Refugees are not a terrorism risk

In the wake of the Brighton siege, the right-wing media is again scaremongering about refugees and terrorism. The Australian’s Chris Kenny declared that the country had experience four fatal terrorist incidents involving, “four dead terrorists, and all four of them here under our refugee program.”

But it simply isn’t true that terrorists are arriving as refugees or somehow getting through government screening. Not a single refugee who arrived by boat has been involved in terrorism. Yet it is refugee boat arrivals that are the main target of the fearmongering about refugees. Refugees also arrive by plane or as part of the official government selection process from camps overseas.

Three of the four incidents Kenny referred to involved people either born here or who arrived as very young children. Yacub Khayre, who staged the siege in Brighton on 5 June, arrived in Australia aged seven. It was his experience of growing here that turned him into a petty criminal, addicted to drugs, who spent more time inside prison since age 16 than outside it.

Similarly Numan Haider, shot after stabbing a police officer in 2014, arrived here when he was around eight. The family of Parramatta shooter Farhad Jabar arrived in Australia around the same date he was born.

The only one who arrived here as an adult among the four was Man Haron Monis. He arrived on a business visa, but stayed as a refugee. Monis lived here for 18 years before he staged the Martin Place siege. Far from the usual picture of a hardened extremist, a psychologist told the inquest into the event that he was “a disturbed individual with delusional thoughts and narcissistic tendencies”. At one point he boasted of connections to Iranian intelligence. Among other bizarre acts, he ran a “spiritual healing” business advertising numerology, astrology and magic spells.

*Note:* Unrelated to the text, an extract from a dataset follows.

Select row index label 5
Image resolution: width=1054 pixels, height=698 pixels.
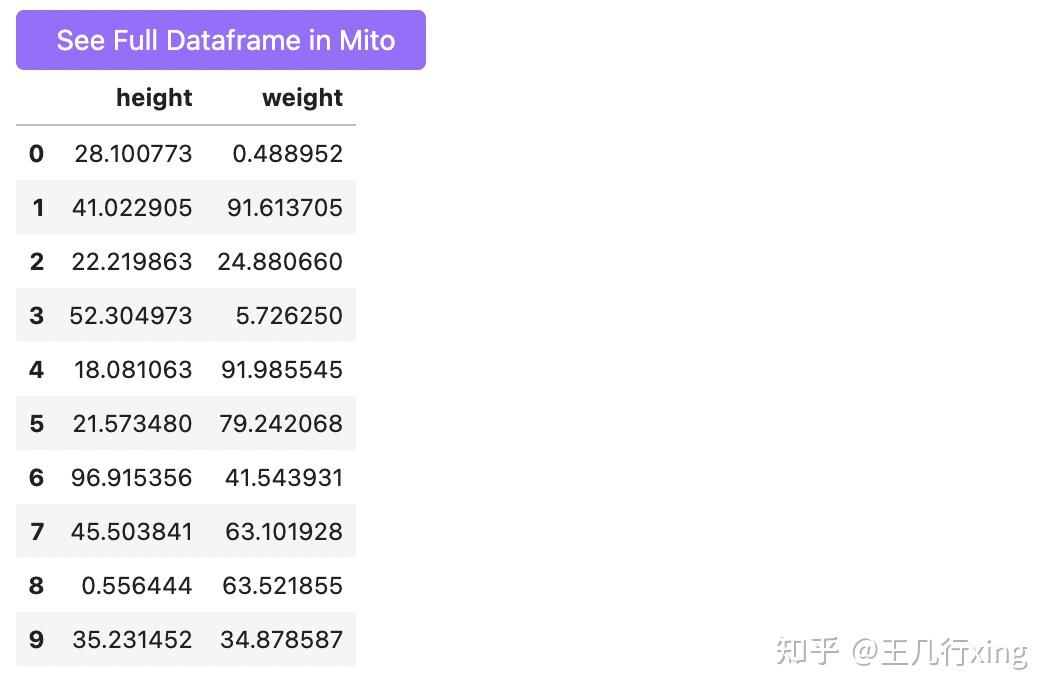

None of these four refugees had the slightest connection to terrorist extremism when they arrived in the country. Their lengthy periods of life in Australia before becoming involved in terrorism mirror the experience in Europe. All but two out of the 18 people involved in the November 2015 Paris attacks, for example, were either born in or grew up in France and Belgium. As even ASIO chief Duncan Lewis has said, statistically, refugees are not more likely to be involved in terrorism.